SOURCE RECORDS:
|---|

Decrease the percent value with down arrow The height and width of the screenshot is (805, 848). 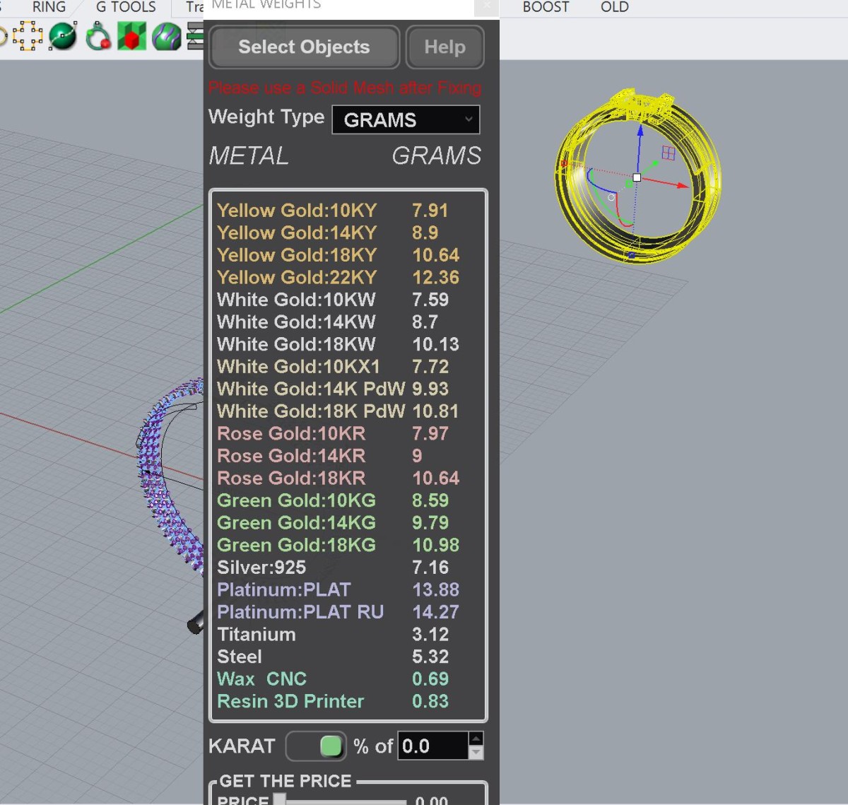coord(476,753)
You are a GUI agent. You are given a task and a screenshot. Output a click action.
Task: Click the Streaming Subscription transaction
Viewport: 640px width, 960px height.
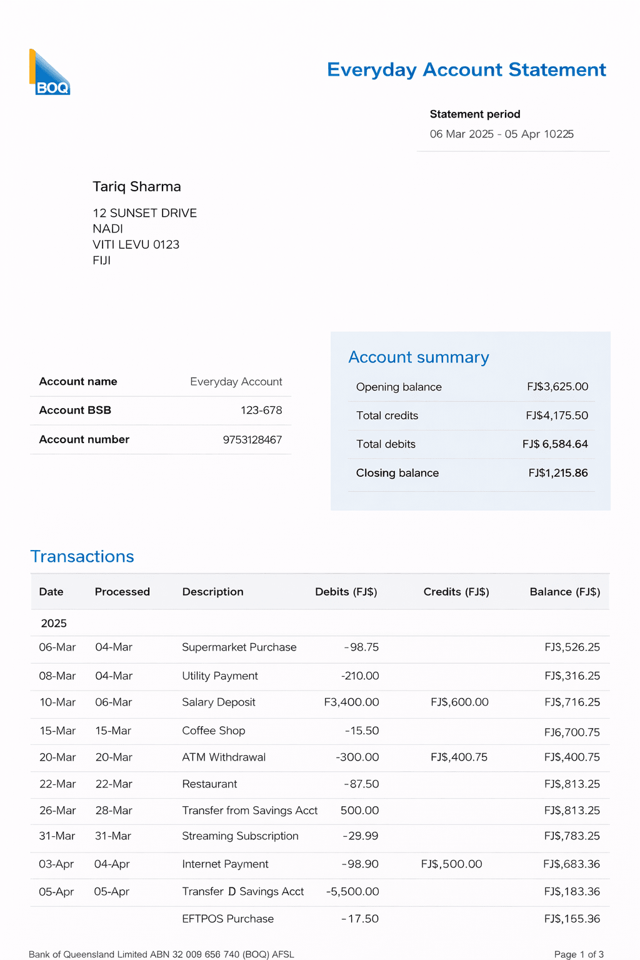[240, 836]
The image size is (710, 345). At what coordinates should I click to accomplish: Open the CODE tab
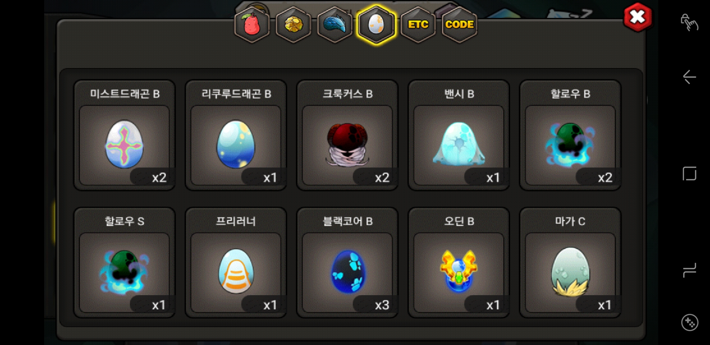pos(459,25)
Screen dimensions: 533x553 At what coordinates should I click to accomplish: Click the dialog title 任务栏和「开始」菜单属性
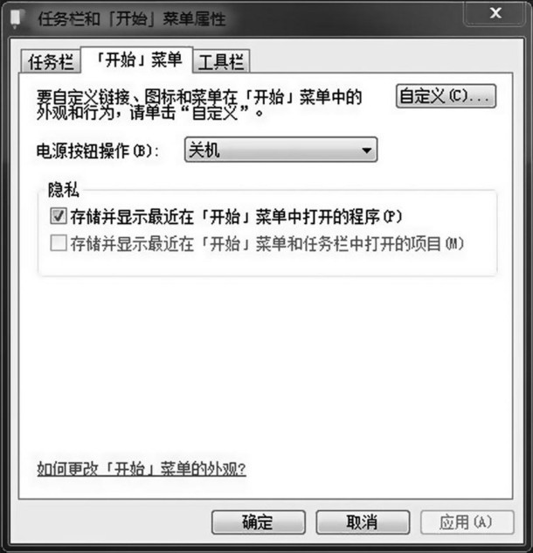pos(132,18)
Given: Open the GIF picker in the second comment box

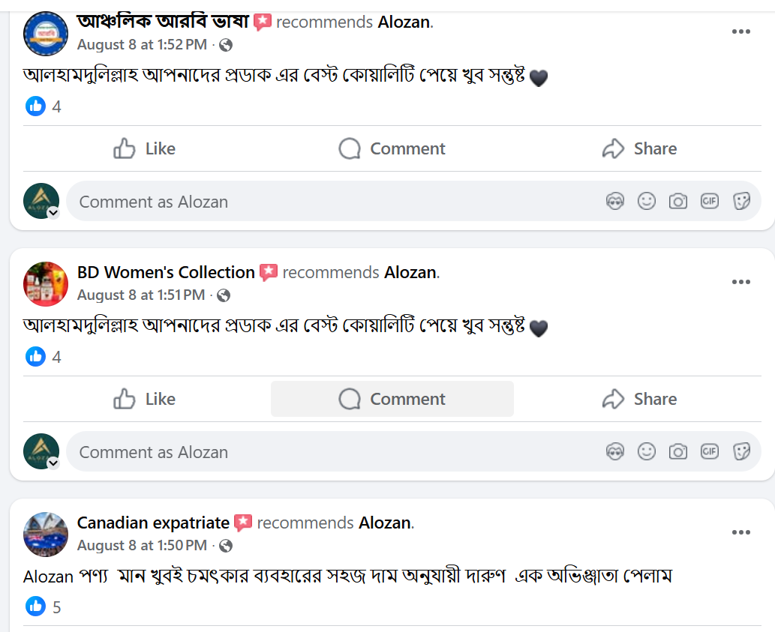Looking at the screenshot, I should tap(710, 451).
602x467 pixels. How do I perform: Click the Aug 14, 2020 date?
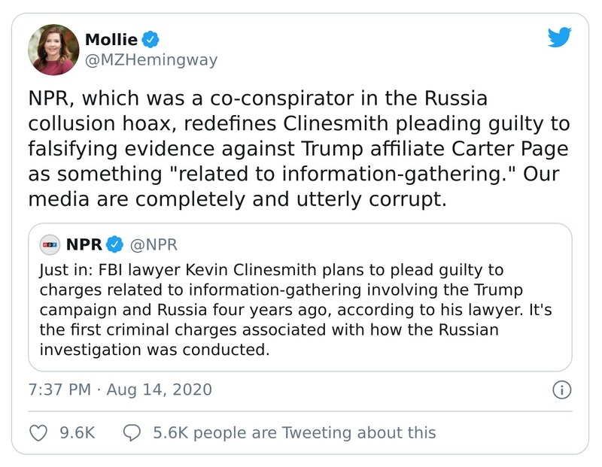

|---|

AIM OF THE TASK: Give again, word for word, the lines from the one containing "Task: Click the" through the last line of the entries, with pictures omitted and nothing added.

RESPONSE TO THIS TASK:
Task: Click the Streaming Subscription transaction
Viewport: 640px width, 960px height.
[240, 836]
The image size is (710, 345). At what coordinates should I click to accomplish: Open the CODE tab
pos(459,25)
Screen dimensions: 533x553 At what coordinates should I click to accomplish: Click the dialog title 任务栏和「开始」菜单属性
pos(132,18)
Given: Open the GIF picker in the second comment box

Looking at the screenshot, I should tap(710, 451).
602x467 pixels. How do I perform: Click the Aug 14, 2020 date?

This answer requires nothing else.